The vegetative appearance of Buck Island has changed drastically over the past 250 years. The subtropical deciduous dry hardwood forests that used to cover Buck Island and St. Croix were largely cut down beginning in the 1760’s. Iron wood (Lignum vitae) and other tropical hardwoods were valuable woods for export. Non-native plants, like tan-tan, tamarind, and coconut palms, soon took hold. Some non-native plants, like sweet potato, pineapple, and wild cotton, were introduced by ancient Amerindian settlers nearly 2,000 years ago.
Invasive Non-Native Plants Invasive non-native plant species displace native plant species, alter species proportions, alter nutrient and fire patterns, modify geomorphology, hydrology, and biogeochemistry, and reduce recreational use of resources. Nineteen out of the 228 plant species identified on Buck Island Reef are not native. Six invasive nonnative species are of immediate concern:
• Guinea grass (Urochloa maxima)
• Tan-tan, wild tamarind (Leucaena leucocephala)
• Cedar or ginger
• Wild pineapple, penguin (Bromelia penguin)
• Boerhavia (Boerhavia erecta)
• Aloe (Aloe vera)
Three species of exotics present and known to exhibit invasive characteristics in the region are:
• Genip (Melicoccus bijugatus)
• Haiti-haiti or seaside maho (Thespesia populnea)
• Painkiller or noni (Morinda citrifolia)
Dangerous Vegetation Be aware of the poisonous manchineel tree (Hippomane mancinella).
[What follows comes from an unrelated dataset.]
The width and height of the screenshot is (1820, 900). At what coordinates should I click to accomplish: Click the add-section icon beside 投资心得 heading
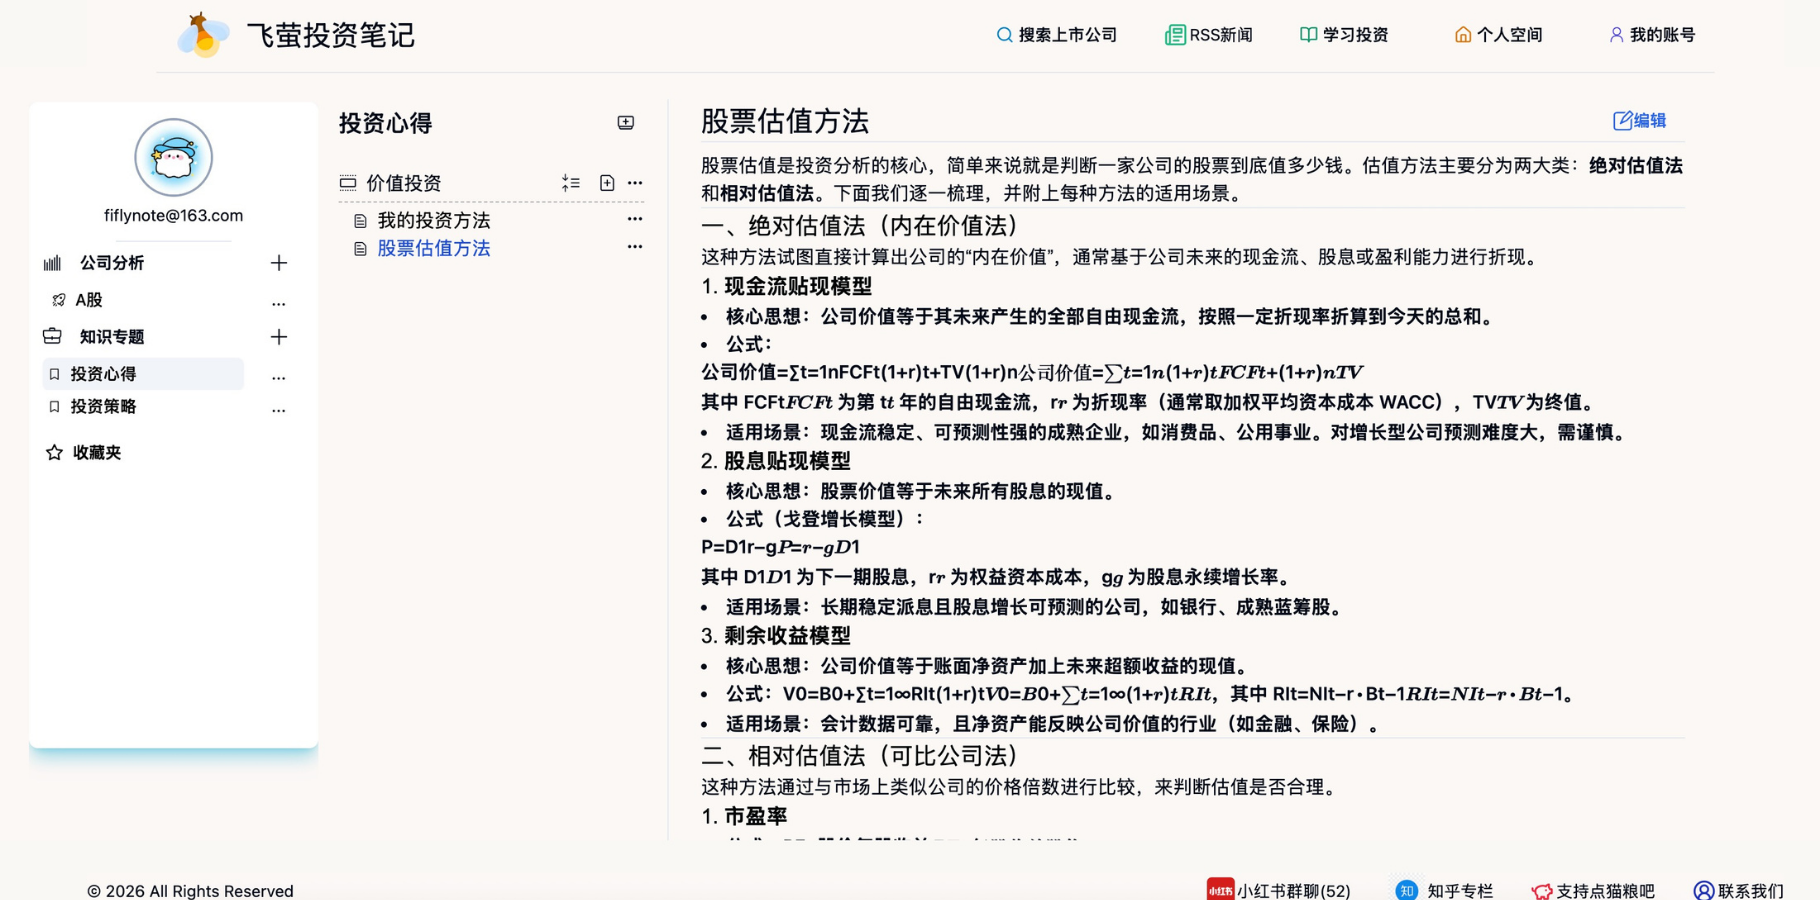point(626,123)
Manchineel has yellow-green leaves that have a distinct mid-vein and slightly serrated edges. The leaves, sap, and the fruit that looks like small green apples are very poisonous. Any contact with manchineel trees (sap, leaves, bark, and fruit) can cause chemical burning.
The Christmas bush (Comocladia dodonea) has leaves that are divided into 11 to 21 spiny leaflets, which may turn red with age and can look like holly. Christmas bush is related to poison ivy, and is toxic to humans. Contact may cause severe eye irritation and skin reactions.
Other plants, such as prickly pear cactus (Opuntia rubesncens) and casha (Acacia toruosa), have irritating hairs or sharp thorns that may cause skin irritation, rashes, pain, and skin punctures. Stay on hiking trails and be aware of your surroundings.